GreyNouse reports DrayTek routers actively attacked using old vulnerabilities
Take action: If you are running DrayTek routers, time to start patching IMMEDIATELY! DrayTek routers are actively exploited with multple flaws, including some very old ones. Don't delay this one!
Learn More
GreyNoise Intelligence has reported significant in-the-wild exploitation activity targeting several known vulnerabilities in DrayTek router devices globally.
While a direct connection between this activity and recently reported widespread reboots affecting DrayTek routers can't be confirmed, GreyNoise's Global Observation Grid (GOG) has detected exploitation attempts against the following vulnerabilities:
- CVE-2020-8515 (CVSS score9.8) - A remote code execution vulnerability affecting multiple DrayTek router models.
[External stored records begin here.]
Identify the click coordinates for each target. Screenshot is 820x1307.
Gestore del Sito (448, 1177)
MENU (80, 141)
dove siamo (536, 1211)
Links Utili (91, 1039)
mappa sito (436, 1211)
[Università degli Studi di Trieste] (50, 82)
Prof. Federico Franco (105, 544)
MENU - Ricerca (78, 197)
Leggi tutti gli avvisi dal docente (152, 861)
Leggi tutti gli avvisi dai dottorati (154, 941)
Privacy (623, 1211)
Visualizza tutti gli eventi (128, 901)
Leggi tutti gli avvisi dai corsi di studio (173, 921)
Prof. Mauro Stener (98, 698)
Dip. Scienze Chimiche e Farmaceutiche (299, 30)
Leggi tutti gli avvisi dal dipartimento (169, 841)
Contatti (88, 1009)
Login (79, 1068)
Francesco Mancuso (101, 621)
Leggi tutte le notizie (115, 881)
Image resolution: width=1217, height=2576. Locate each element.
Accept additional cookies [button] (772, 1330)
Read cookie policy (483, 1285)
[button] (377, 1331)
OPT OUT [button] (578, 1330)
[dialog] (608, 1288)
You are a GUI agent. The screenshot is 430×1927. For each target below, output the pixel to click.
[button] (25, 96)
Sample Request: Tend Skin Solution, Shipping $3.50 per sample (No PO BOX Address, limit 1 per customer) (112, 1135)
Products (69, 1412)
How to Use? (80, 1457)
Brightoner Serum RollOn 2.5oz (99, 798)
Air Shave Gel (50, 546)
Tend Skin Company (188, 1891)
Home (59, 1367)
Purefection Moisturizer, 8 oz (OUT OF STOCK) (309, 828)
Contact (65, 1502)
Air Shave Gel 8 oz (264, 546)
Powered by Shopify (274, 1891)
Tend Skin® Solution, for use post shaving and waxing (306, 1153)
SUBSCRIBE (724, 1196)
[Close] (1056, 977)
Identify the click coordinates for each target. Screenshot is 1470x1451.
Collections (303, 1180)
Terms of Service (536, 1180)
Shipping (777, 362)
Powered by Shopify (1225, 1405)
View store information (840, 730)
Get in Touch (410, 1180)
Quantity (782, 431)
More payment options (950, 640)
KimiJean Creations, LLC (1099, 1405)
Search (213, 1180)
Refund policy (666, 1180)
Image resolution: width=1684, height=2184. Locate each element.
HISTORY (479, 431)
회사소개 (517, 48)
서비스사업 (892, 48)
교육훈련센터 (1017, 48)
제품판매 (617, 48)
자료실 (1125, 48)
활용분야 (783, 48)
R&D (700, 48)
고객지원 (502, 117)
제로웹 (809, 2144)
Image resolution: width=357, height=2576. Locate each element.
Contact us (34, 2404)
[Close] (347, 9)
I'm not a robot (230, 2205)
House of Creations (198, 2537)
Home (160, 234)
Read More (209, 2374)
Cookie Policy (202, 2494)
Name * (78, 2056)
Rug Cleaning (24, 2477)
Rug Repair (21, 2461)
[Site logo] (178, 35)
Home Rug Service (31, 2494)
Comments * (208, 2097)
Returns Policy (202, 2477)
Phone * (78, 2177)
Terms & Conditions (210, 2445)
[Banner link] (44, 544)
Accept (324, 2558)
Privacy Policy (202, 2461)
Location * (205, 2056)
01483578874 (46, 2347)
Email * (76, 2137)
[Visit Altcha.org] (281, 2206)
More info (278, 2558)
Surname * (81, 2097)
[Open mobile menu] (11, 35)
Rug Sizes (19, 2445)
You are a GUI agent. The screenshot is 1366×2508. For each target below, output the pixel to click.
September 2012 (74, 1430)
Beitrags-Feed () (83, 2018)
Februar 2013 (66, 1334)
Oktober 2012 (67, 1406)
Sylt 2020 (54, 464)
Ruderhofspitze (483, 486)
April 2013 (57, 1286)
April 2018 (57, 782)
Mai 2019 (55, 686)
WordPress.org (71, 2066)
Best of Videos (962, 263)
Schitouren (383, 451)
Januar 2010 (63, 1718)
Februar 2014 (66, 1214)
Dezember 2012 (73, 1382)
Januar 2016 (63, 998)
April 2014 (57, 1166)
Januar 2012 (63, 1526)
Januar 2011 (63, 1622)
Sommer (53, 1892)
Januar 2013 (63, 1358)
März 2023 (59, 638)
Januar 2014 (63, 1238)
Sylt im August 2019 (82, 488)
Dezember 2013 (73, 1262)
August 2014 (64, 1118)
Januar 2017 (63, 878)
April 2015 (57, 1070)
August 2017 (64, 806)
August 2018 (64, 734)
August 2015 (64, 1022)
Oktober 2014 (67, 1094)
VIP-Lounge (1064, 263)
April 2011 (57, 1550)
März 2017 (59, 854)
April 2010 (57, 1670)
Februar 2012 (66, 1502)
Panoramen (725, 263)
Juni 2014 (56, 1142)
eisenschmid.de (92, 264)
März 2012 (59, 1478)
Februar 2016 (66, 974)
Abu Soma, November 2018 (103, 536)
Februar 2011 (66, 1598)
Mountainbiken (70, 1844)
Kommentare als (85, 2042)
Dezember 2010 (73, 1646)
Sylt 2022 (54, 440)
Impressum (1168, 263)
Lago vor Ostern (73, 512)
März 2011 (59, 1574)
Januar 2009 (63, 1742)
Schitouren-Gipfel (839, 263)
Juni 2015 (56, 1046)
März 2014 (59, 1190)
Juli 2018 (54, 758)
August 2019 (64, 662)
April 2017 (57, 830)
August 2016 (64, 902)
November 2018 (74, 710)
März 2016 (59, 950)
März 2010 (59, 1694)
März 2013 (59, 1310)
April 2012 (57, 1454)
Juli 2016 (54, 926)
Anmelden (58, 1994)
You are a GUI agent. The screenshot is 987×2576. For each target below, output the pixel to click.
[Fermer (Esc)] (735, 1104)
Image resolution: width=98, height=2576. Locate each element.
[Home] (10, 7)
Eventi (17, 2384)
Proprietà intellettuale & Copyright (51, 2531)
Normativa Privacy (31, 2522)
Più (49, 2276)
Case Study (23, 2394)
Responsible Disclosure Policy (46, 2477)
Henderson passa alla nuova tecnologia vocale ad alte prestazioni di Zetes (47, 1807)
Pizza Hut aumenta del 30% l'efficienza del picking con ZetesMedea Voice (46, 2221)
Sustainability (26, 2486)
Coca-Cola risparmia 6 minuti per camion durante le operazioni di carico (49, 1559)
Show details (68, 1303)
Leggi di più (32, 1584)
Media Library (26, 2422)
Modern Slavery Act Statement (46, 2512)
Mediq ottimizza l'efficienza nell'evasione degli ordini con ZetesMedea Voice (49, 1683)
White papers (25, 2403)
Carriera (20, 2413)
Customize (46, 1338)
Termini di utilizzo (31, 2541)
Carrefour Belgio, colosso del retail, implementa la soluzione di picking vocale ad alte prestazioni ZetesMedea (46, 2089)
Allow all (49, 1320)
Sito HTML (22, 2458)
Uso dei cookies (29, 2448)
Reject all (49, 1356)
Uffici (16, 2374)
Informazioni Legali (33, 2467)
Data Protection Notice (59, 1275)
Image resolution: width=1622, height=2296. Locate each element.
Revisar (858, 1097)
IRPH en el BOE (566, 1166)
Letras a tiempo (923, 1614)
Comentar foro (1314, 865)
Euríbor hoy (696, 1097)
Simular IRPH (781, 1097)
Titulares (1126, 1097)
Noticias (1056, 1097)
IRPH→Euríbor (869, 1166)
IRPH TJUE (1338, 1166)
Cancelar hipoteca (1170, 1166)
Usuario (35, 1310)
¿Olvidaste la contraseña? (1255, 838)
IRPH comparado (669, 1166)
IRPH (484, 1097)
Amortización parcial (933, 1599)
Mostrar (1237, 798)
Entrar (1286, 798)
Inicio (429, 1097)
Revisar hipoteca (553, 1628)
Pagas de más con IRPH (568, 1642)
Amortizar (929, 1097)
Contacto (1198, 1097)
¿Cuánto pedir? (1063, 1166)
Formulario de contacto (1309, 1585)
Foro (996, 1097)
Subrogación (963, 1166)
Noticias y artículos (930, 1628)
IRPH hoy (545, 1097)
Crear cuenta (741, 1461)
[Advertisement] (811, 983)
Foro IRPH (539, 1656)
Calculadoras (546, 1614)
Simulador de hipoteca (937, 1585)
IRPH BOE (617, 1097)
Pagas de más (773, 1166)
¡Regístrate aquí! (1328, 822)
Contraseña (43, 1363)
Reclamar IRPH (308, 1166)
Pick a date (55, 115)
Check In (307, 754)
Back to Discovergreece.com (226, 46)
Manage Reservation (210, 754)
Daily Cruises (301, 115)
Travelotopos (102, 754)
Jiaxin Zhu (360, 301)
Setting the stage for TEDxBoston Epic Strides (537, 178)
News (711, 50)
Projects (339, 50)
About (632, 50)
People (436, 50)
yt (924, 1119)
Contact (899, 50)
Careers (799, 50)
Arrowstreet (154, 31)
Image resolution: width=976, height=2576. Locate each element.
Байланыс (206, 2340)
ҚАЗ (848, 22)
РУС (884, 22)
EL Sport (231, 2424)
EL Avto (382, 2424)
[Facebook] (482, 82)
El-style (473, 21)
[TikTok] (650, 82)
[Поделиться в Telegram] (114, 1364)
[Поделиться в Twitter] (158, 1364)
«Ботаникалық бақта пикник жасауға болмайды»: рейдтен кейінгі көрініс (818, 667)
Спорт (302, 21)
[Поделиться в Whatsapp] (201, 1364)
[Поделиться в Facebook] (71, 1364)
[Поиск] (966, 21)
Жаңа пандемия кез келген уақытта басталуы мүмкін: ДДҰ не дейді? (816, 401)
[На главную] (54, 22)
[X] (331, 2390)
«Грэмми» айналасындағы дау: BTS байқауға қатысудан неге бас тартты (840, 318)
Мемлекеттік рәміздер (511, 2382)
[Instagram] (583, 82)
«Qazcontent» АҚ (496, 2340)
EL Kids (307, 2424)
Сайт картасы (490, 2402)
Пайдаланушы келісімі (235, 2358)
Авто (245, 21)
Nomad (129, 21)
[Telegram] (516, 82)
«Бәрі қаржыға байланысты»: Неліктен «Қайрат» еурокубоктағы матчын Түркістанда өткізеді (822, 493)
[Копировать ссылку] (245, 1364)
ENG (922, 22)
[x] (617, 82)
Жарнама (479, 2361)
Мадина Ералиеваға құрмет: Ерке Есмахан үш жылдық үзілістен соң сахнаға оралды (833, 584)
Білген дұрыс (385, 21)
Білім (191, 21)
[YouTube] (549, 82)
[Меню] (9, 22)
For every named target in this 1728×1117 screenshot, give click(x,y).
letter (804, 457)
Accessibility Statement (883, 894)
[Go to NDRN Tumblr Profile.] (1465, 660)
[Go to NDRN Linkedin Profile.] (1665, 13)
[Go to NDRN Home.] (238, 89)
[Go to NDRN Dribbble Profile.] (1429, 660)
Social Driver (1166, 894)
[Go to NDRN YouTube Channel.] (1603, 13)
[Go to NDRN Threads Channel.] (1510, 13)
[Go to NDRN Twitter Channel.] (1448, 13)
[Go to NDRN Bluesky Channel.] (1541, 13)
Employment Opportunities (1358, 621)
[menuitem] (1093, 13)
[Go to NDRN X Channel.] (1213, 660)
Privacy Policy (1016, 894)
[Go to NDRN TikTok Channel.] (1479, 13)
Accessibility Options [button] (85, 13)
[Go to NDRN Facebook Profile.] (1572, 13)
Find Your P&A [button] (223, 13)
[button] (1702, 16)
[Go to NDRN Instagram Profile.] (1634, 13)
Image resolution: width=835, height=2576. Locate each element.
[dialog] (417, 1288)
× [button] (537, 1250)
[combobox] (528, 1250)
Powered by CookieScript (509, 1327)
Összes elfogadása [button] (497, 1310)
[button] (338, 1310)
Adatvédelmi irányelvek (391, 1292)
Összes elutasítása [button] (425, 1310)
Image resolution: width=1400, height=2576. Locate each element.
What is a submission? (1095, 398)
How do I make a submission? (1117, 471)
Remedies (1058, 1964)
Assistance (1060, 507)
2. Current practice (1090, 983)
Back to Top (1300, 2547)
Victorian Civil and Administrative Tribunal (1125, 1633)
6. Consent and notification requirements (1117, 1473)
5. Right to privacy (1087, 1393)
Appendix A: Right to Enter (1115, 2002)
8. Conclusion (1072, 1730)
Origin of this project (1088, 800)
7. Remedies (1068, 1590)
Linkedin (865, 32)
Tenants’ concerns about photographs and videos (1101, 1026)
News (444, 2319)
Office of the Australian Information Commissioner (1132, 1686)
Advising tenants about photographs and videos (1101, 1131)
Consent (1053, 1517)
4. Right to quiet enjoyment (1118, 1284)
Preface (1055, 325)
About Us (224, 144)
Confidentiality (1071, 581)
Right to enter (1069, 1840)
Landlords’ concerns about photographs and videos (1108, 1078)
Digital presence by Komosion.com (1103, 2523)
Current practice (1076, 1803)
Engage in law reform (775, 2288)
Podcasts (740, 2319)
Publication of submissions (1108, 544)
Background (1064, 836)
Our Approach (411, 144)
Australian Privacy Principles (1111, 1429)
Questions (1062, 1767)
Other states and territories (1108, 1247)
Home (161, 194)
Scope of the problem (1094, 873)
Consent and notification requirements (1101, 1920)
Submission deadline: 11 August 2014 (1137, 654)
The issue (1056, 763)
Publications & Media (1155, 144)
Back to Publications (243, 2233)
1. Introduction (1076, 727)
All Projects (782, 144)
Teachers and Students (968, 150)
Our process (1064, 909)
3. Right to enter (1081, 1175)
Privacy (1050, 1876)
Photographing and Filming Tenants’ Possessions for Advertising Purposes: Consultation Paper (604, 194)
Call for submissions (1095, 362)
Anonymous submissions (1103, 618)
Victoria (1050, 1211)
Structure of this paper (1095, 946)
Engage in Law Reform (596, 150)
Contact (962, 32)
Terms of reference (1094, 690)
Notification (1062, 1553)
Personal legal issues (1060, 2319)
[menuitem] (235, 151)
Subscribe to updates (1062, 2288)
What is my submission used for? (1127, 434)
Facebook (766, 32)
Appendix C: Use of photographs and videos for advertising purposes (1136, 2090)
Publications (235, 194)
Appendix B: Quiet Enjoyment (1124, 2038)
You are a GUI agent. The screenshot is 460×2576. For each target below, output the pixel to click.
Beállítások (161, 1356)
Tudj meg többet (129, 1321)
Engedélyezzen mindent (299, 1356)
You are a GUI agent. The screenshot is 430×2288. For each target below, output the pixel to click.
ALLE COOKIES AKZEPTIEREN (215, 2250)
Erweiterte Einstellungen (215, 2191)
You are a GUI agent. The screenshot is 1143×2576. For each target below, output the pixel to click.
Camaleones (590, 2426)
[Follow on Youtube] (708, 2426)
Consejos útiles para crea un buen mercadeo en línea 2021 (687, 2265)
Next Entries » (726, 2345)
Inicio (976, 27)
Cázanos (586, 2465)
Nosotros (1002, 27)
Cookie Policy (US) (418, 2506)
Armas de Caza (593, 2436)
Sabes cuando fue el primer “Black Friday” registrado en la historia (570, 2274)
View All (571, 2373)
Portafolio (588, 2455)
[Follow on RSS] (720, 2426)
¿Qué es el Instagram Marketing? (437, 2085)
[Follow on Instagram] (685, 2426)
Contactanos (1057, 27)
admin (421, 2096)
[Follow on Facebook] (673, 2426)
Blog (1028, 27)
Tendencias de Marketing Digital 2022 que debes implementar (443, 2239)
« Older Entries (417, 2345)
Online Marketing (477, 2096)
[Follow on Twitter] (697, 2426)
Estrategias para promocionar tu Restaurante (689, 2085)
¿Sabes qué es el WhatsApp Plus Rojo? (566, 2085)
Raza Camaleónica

This vulnerability allows attackers to execute arbitrary code on affected devices.
- Top targeted countries (by session count) in the past week: Indonesia, Hong Kong, United States
- CVE-2021-20123 (CVSS score 7.5) - A directory traversal vulnerability in DrayTek VigorConnect, potentially allowing attackers to access unauthorized files.
- CVE-2021-20124 (CVSS score 7.5) - A second directory traversal vulnerability in DrayTek VigorConnect.
- Top targeted countries (by session count) in the past week: Lithuania, United States, Singapore
GreyNoise recommends that organizations patch their routers and block identified malicious IP addresses.